機器學習實戰 第九章回歸樹錯誤
最近一直在學習《機器學習實戰》這本書。感覺寫的挺好,並且在網上能夠輕易的找到python原始碼。對學習機器學習很有幫助。
最近學到第九章樹迴歸。發現程式碼中一再出現問題。在網上查了下,一般的網上流行的錯誤有兩處。但是我發現原始碼中的錯誤不止這兩處,還有個錯誤在prune裡面,另外模型樹的預測部分也寫的很挫,奇怪的是這本書之前的程式碼基本上都沒有犯過什麼錯誤,這一章的程式碼卻頻繁的出現各種問題,讓人匪夷所思。。
首先是說明書中已經證實的兩個錯誤,都是簡單的語法錯誤
第一個錯誤在程式碼的binSplitDataSet函式中
def binSplitDataSet(dataSet, feature, value) :
mat0 = dataSet[nonzero(dataSet[:,feature] > value)[0],:][0]
mat1 = dataSet[nonzero(dataSet[:,feature] <= value)[0],:][0]
return mat0,mat1
這裡dataSet[nonzero(dataSet[:,feature] > value)[0],:]確實是把矩陣dataset切分為了兩個矩陣,可是畫蛇添足之處在於後面加了[0],這就代表兩個矩陣都返回了矩陣的第一行。自然是錯的。。改法很簡單,刪掉[0]即可,如下:
def binSplitDataSet (dataMat,feature,value):
mat0=dataMat[nonzero(dataMat[:,feature]>value)[0]]
mat1=dataMat[nonzero(dataMat[:,feature]<=value)[0]]
return mat0,mat1
緊接著第二個錯誤在chooseBestSplit裡(58行)
for splitVal in set(dataSet[:,featIndex]):
這裡for splitVal in set(dataSet[:,featIndex]):,set傳入引數是一個矩陣,這裡肯定會報語法錯誤,應該改成
for splitValue in set(dataMat[:,feat].T.tolist()[0]):
接下來的錯誤是我自己覺得的。網上並沒有看到別的出處:
程式碼的getmean函式
def getMean(tree):
if isTree(tree['right']): tree['right'] = getMean(tree['right'])

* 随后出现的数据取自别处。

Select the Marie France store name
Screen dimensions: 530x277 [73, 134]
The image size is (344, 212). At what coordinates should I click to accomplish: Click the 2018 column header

if isTree(tree['left']): tree['left'] = getMean(tree['left'])
return (tree['left']+tree['right'])/2.0
仔細觀察這個函式。其實並沒有對這個樹求得平均數
比如當tree={‘left’:3,’right’:{‘left’:1,’right’:2}}的時候
呼叫getMean將返回2.25,顯然不等於(1+2+3)/3=2
所以這個程式碼要改就複雜了,我的方法是連建樹的部分一起改了。讓每個節點(葉子節點除外)都包含了一個值代表這個節點下面的葉節點數量,並且還在這個節點上面記錄所有葉節點的和。這樣計算getMean的時候效率也會更高(複雜度變成O(1))
接下來看treeForeCast函式
程式碼124行
if inData[tree['spInd']] > tree['spVal']:
這裡又是一個坑爹之處。明顯spInd代表的是列,這裡填入矩陣就變成行了。而且一行矩陣怎麼可能和一個數字比較大小。所以這裡必然應該要改成:
if float(inMat[:,tree['spInd']])>tree['spVal']:
然後繼續看modelTreeEval函式。
這個函式也寫的不忍吐槽。。
def modelTreeEval(model, inDat):
n = shape(inDat)[1]
X = mat(ones((1,n+1)))
X[:,1:n+1]=inDat
return float(X*model)
這裡model只是一個2行1列的矩陣,你照著書上的寫法,最後return的部分肯定是報錯的,兩個矩陣根本不能相乘。。
改:
def modelTreeEval(model,inMat):
n=inMat.shape[1]
X=mat(ones((1,n)))
X[:,1:n]=inMat[:,:-1]
return float(X*model)
暫時就發現這麼多錯誤,後面的畫圖的部分我就沒看了。
我發一下改完後的全部程式碼(run部分的程式碼為自己寫的測試函式,只測了模型樹的預測)
# -*- coding:utf-8 -*-
import math
from numpy import *
import matplotlib.pyplot as plt
def loadDataSet(fileName):
fr=open(fileName)
dataSet=[]
for line in fr.readlines():
items=line.strip().split('\t')
dataSet.append(map(float,items))
return dataSet
def regLeaf(dataMat):
return mean(dataMat[:,-1])
def regErr(dataMat):
return var(dataMat[:,-1])*dataMat.shape[0]
def modelLeaf(dataMat):
ws,X,Y=linearSolve(dataMat)
return ws
def modelErr(dataMat):
ws,X,Y=linearSolve(dataMat)
YHat=X*ws
return sum(power(YHat-Y,2))
def binSplitDataSet(dataMat,feature,value):
mat0=dataMat[nonzero(dataMat[:,feature]>value)[0]]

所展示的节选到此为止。